Streisand doesn’t find this narrow range of colors at all confining; in fact, she says, “I like monochromatic rooms, and I like black-and-white movies.” The family photos atop the piano in the living room are black and white—color photos would disturb the harmony. “I like to wear one color; I never wear prints,” Streisand continues. “I think a person sort of fades away in prints.” Still, that didn’t stop her from doing a couple of rooms in prints. She calls the study off the living room her ‘Art Deco Matisse room,” in deference to the artist who so magically juxtaposed pattern on pattern in his paintings. In the room is a Deco sideboard that a previous owner had left out in the rain. Streisand rescued and restored it, and when she decided to use it as a stereo cabinet, she had a pair of speaker cases made. Their carving matches that of the sideboard exactly, and she takes pains to point out how beautifully they are made.

But then craftsmanship is something that Streisand feels passionately about. The house, she says, took nearly five years to complete. “Doing this took me almost a year,” she sighs, pointing to one of a pair of elegant gray silk tassels that hang from the silk-rope handrail in the stairway. Craftsmanship is also the main reason she loves old things. “Where could you buy shoes like this?” she asks, reaching for a pair of 1920s pink satin evening slippers, part of the wardrobe of vintage clothing that fills the house’s closets (color-coordinated with each room, of course).

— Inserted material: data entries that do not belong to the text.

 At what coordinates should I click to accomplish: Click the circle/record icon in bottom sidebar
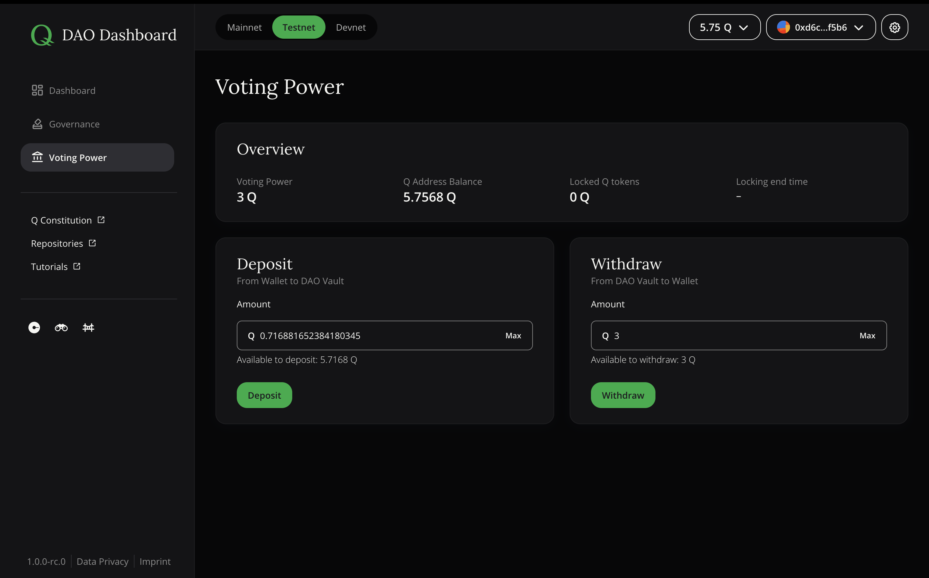(34, 327)
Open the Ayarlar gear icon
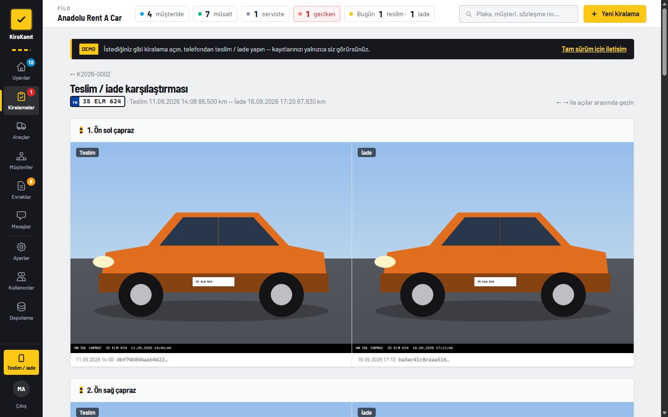The height and width of the screenshot is (417, 668). [x=21, y=247]

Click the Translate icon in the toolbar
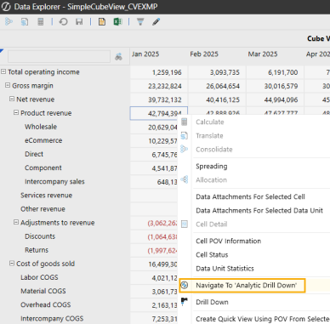pyautogui.click(x=25, y=22)
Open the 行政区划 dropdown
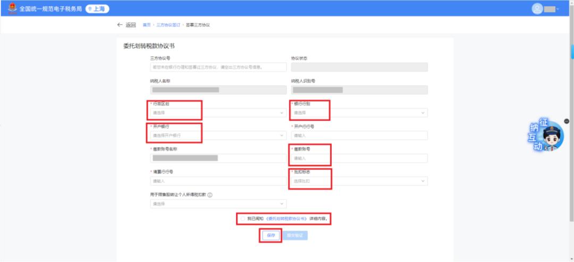The height and width of the screenshot is (262, 574). point(218,113)
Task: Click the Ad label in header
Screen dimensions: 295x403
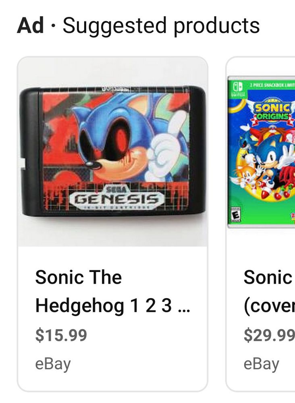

Barbra Streisand began to collect vintage clothes as an aspiring actress because she couldn’t afford new ones, but she never stopped appreciating their quality. In another closet, Streisand pulls out an ancient, honey-colored coat of karakul with fox trim, for which she paid ten dollars at a thrift shop. “I went to audition for I Can Get It for You Wholesale in that,” she remembers. (The rest is history, and Streisand later had the coat copied exactly, but in white, for her role in Funny Girl on Broadway.) “Look at that embroidery,” she says, showing off the lining. “It’s a wonderful metaphor for life, isn’t it? That something should be as beautiful on the inside as it is on the outside—maybe even more beautiful.”

But, as this tireless collector is fond of saying, “I like the idea of evolution and change.” Having focused on American Arts and Crafts furniture, folk art, Pairpoint lamps, and paintings by Thomas Hart Benton and Edward Hopper, Streisand now says, “This time I’m moving back in history—I’m fascinated by eighteenth-century America.” Between study trips to places like Winterthur and Monticello (which inspired her to repaint her Beverly Hills dining room a deep, rich ivory), Streisand is buying everything from primitive paintings and furniture to eighteenth-century American interpretations of Chippendale and Queen Anne.

To make her vision of Americana complete, Streisand would love to build a new house, “with a lot of porches” and perhaps a grand stair hall, inspired by the historic Colonial and southern houses that she has seen in her travels. However, on top of her new contract with Sony to record six albums and make new films, including an adaptation of Larry Kramer’s play The Normal Heart, building a new house may be too much for one person to handle. Then again, Barbra Streisand has only to recall the tagline of her film Yentl (one of the few movies that a woman co-wrote, produced, directed, and starred in): “Nothing’s impossible.”